## Task details
Every entry is to be reproduced word for word, but the images are not.

Stored records
Start of Block
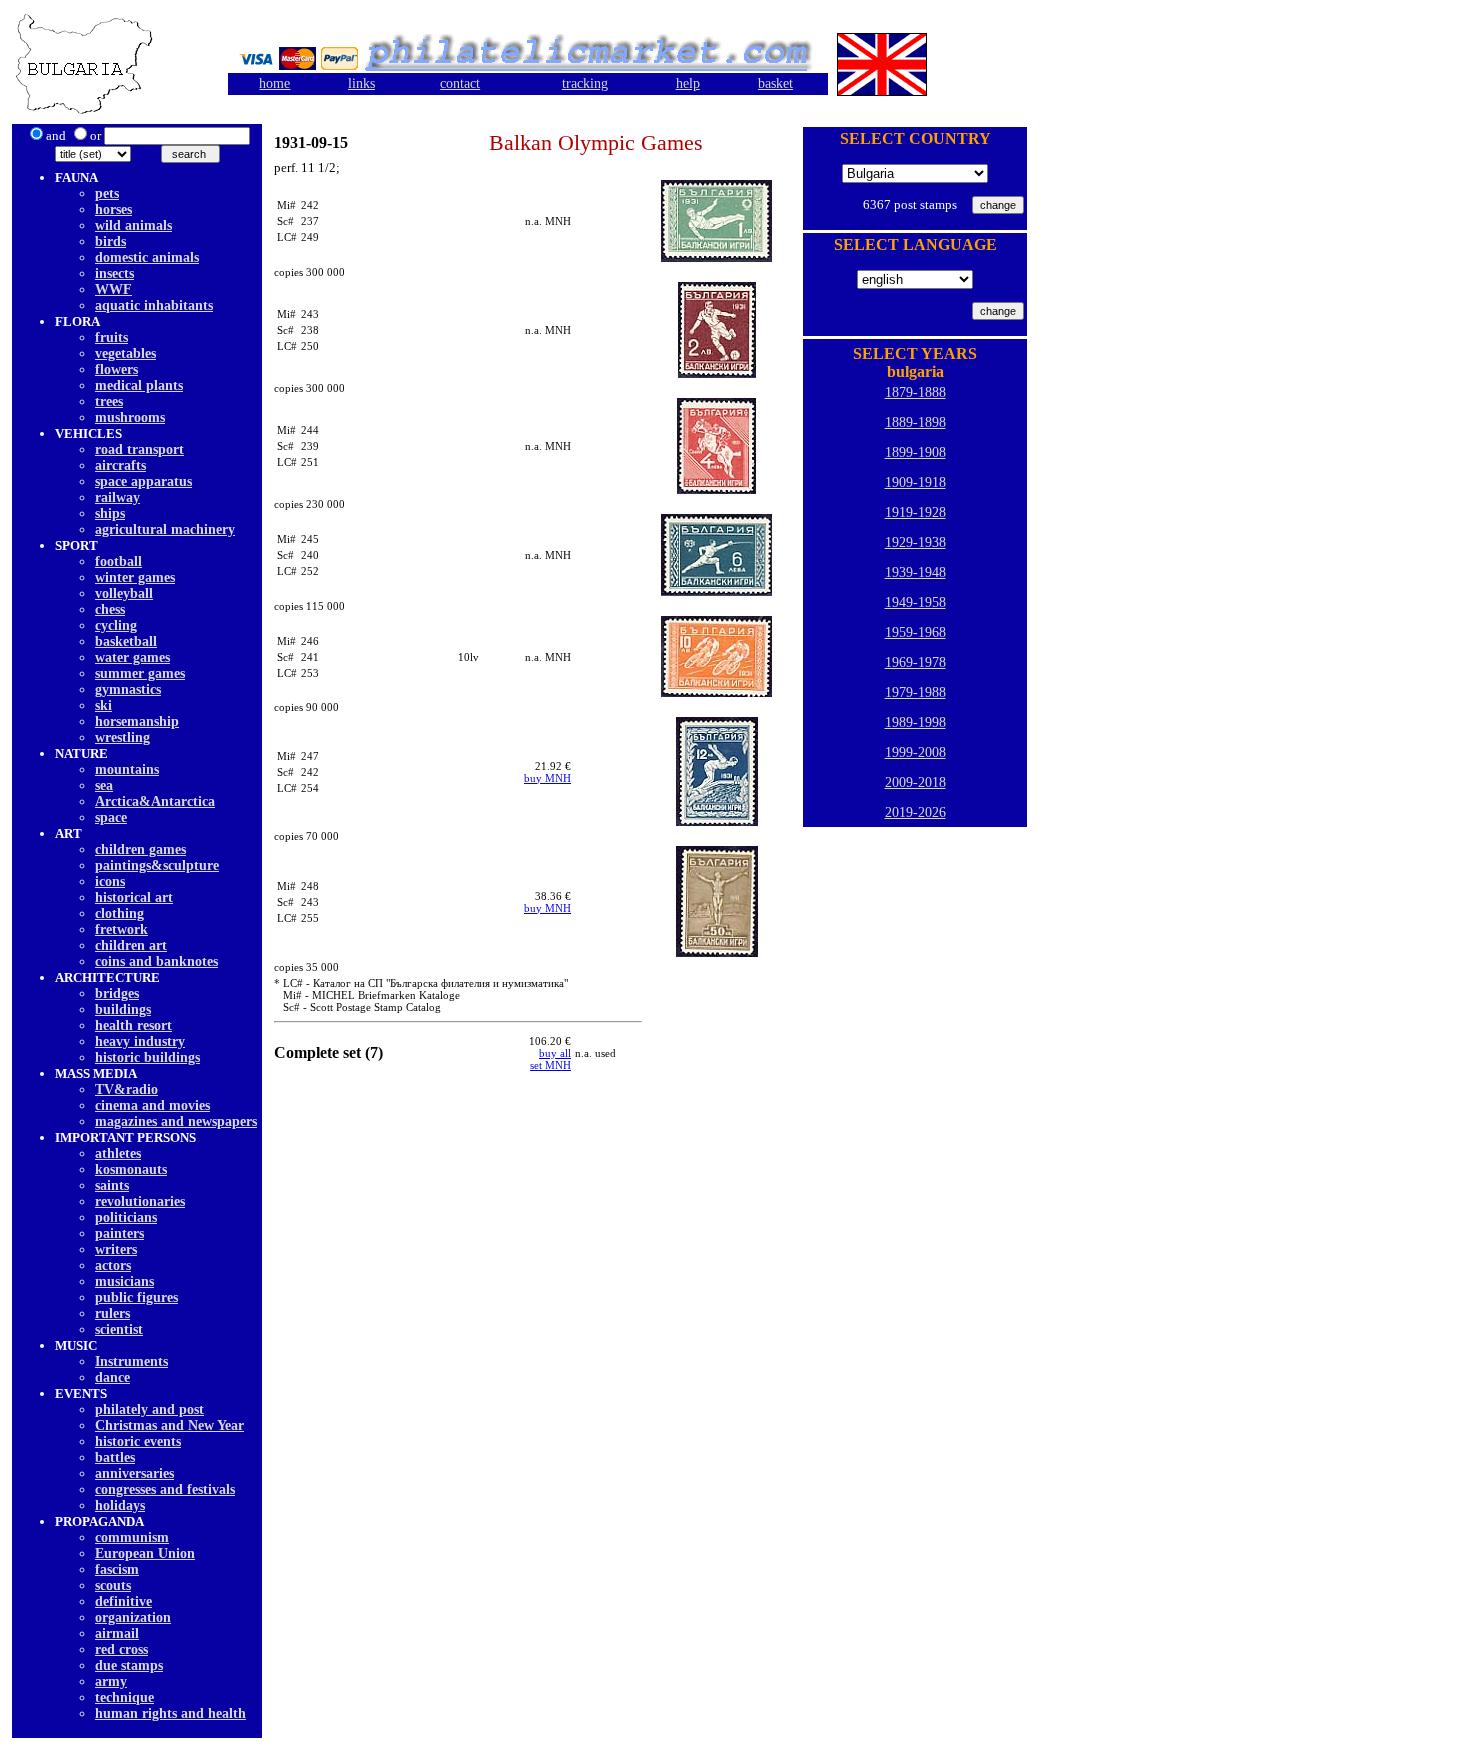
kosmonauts (131, 1169)
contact (460, 83)
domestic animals (147, 257)
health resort (133, 1025)
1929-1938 (915, 542)
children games (140, 849)
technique (124, 1697)
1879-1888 (915, 392)
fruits (111, 337)
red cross (121, 1649)
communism (132, 1537)
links (361, 83)
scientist (119, 1329)
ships (110, 513)
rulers (112, 1313)
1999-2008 (915, 752)
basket (775, 83)
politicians (126, 1217)
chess (110, 609)
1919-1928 (915, 512)
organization (133, 1617)
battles (115, 1457)
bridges (117, 993)
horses (113, 209)
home (274, 83)
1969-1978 (915, 662)
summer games (140, 673)
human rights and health (170, 1713)
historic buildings (147, 1057)
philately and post (149, 1409)
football (118, 561)
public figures (136, 1297)
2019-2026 (915, 812)
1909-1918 (915, 482)
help (688, 83)
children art (131, 945)
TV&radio (126, 1089)
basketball (126, 641)
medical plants (139, 385)
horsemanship (137, 721)
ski (103, 705)
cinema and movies (152, 1105)
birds (110, 241)
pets (107, 193)
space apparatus (143, 481)
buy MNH (547, 778)
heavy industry (140, 1041)
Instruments (131, 1361)
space (111, 817)
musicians (124, 1281)
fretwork (121, 929)
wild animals (133, 225)
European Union (145, 1553)
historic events (138, 1441)
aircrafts (120, 465)
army (111, 1681)
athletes (118, 1153)
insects (114, 273)
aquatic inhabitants (154, 305)
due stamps (129, 1665)
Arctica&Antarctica (155, 801)
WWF (113, 289)
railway (117, 497)
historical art (134, 897)
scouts (113, 1585)
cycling (116, 625)
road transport (139, 449)
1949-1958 (915, 602)
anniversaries (134, 1473)
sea (104, 785)
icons (110, 881)
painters (119, 1233)
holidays (120, 1505)
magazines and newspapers (176, 1121)
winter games (135, 577)
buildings (123, 1009)
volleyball (124, 593)
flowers (116, 369)
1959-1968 (915, 632)
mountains (127, 769)
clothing (119, 913)
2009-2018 (915, 782)
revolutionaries (140, 1201)
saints (112, 1185)
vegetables (125, 353)
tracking (585, 83)
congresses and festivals (165, 1489)
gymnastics (128, 689)
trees (109, 401)
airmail (117, 1633)
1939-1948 (915, 572)
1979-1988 (915, 692)
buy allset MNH (550, 1059)
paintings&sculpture (157, 865)
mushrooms (130, 417)
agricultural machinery (165, 529)
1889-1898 (915, 422)
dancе (112, 1377)
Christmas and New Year (169, 1425)
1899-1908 (915, 452)
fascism (117, 1569)
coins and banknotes (156, 961)
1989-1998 (915, 722)
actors (113, 1265)
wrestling (122, 737)
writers (116, 1249)
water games (132, 657)
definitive (123, 1601)
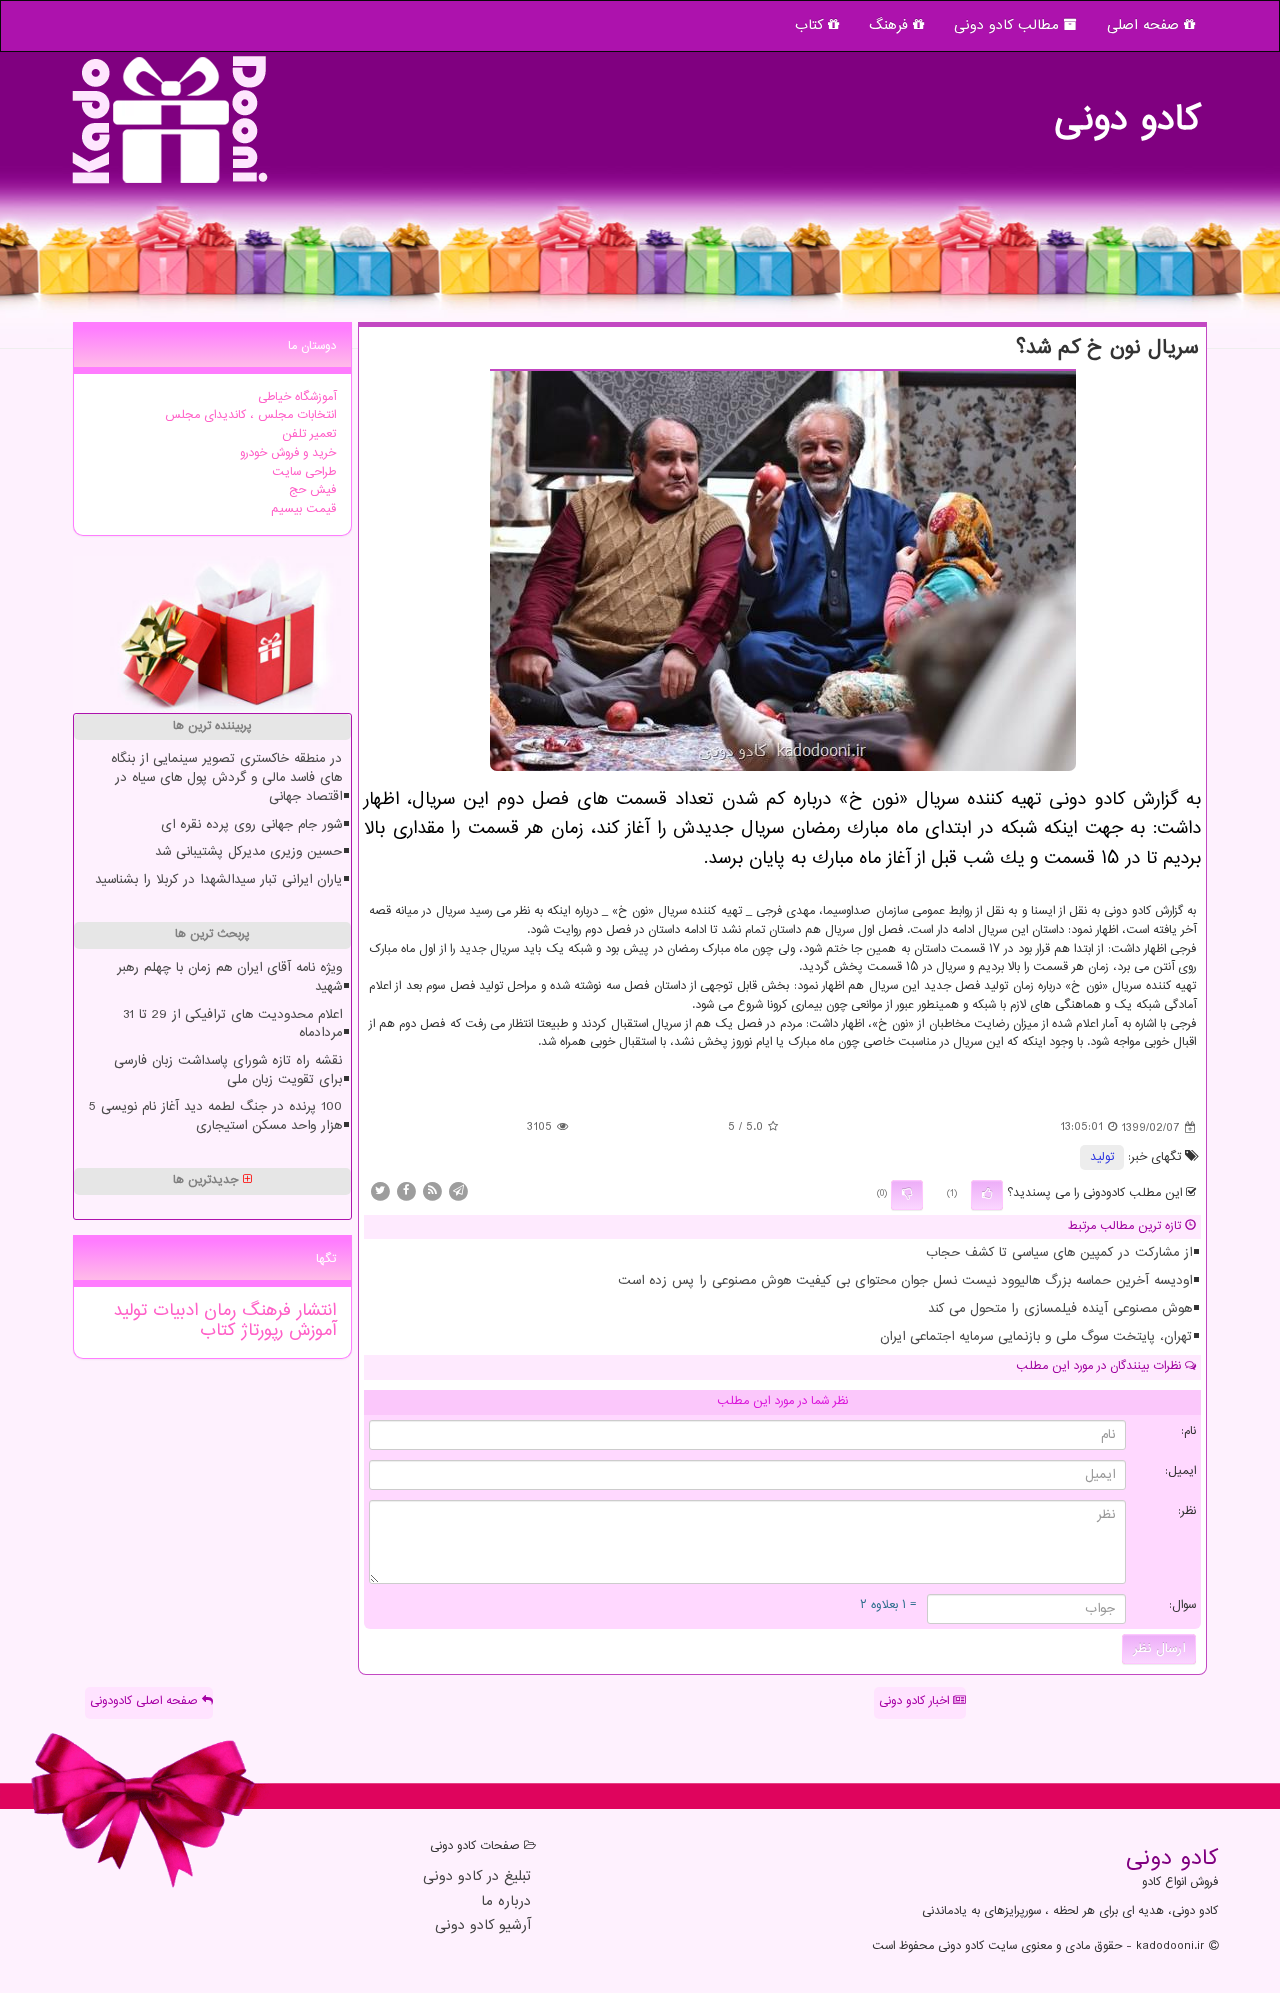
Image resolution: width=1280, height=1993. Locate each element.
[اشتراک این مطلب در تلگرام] (458, 1191)
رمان (217, 1311)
End of Block
## Response below
kosmonauts (131, 1169)
contact (460, 83)
domestic animals (147, 257)
health resort (133, 1025)
1929-1938 (915, 542)
children games (140, 849)
technique (124, 1697)
1879-1888 (915, 392)
fruits (111, 337)
red cross (121, 1649)
communism (132, 1537)
links (361, 83)
scientist (119, 1329)
ships (110, 513)
rulers (112, 1313)
1999-2008 (915, 752)
basket (775, 83)
politicians (126, 1217)
chess (110, 609)
1919-1928 (915, 512)
organization (133, 1617)
battles (115, 1457)
bridges (117, 993)
horses (113, 209)
home (274, 83)
1969-1978 (915, 662)
summer games (140, 673)
human rights and health (170, 1713)
historic buildings (147, 1057)
philately and post (149, 1409)
football (118, 561)
public figures (136, 1297)
2019-2026 (915, 812)
1909-1918 (915, 482)
help (688, 83)
children art (131, 945)
TV&radio (126, 1089)
basketball (126, 641)
medical plants (139, 385)
horsemanship (137, 721)
ski (103, 705)
cinema and movies (152, 1105)
birds (110, 241)
pets (107, 193)
space apparatus (143, 481)
buy MNH (547, 778)
heavy industry (140, 1041)
Instruments (131, 1361)
space (111, 817)
musicians (124, 1281)
fretwork (121, 929)
wild animals (133, 225)
European Union (145, 1553)
historic events (138, 1441)
aircrafts (120, 465)
army (111, 1681)
athletes (118, 1153)
insects (114, 273)
aquatic inhabitants (154, 305)
due stamps (129, 1665)
Arctica&Antarctica (155, 801)
WWF (113, 289)
railway (117, 497)
historical art (134, 897)
scouts (113, 1585)
cycling (116, 625)
road transport (139, 449)
1949-1958 (915, 602)
anniversaries (134, 1473)
sea (104, 785)
icons (110, 881)
painters (119, 1233)
holidays (120, 1505)
magazines and newspapers (176, 1121)
winter games (135, 577)
buildings (123, 1009)
volleyball (124, 593)
flowers (116, 369)
1959-1968 (915, 632)
mountains (127, 769)
clothing (119, 913)
2009-2018 (915, 782)
revolutionaries (140, 1201)
saints (112, 1185)
vegetables (125, 353)
tracking (585, 83)
congresses and festivals (165, 1489)
gymnastics (128, 689)
trees (109, 401)
airmail (117, 1633)
1939-1948 (915, 572)
1979-1988 (915, 692)
buy allset MNH (550, 1059)
paintings&sculpture (157, 865)
mushrooms (130, 417)
agricultural machinery (165, 529)
1889-1898 (915, 422)
dancе (112, 1377)
Christmas and New Year (169, 1425)
1899-1908 (915, 452)
fascism (117, 1569)
coins and banknotes (156, 961)
1989-1998 (915, 722)
actors (113, 1265)
wrestling (122, 737)
writers (116, 1249)
water games (132, 657)
definitive (123, 1601)
Image resolution: width=1280, height=1993. Locate each element.
[اشتراک این مطلب در تلگرام] (458, 1191)
رمان (217, 1311)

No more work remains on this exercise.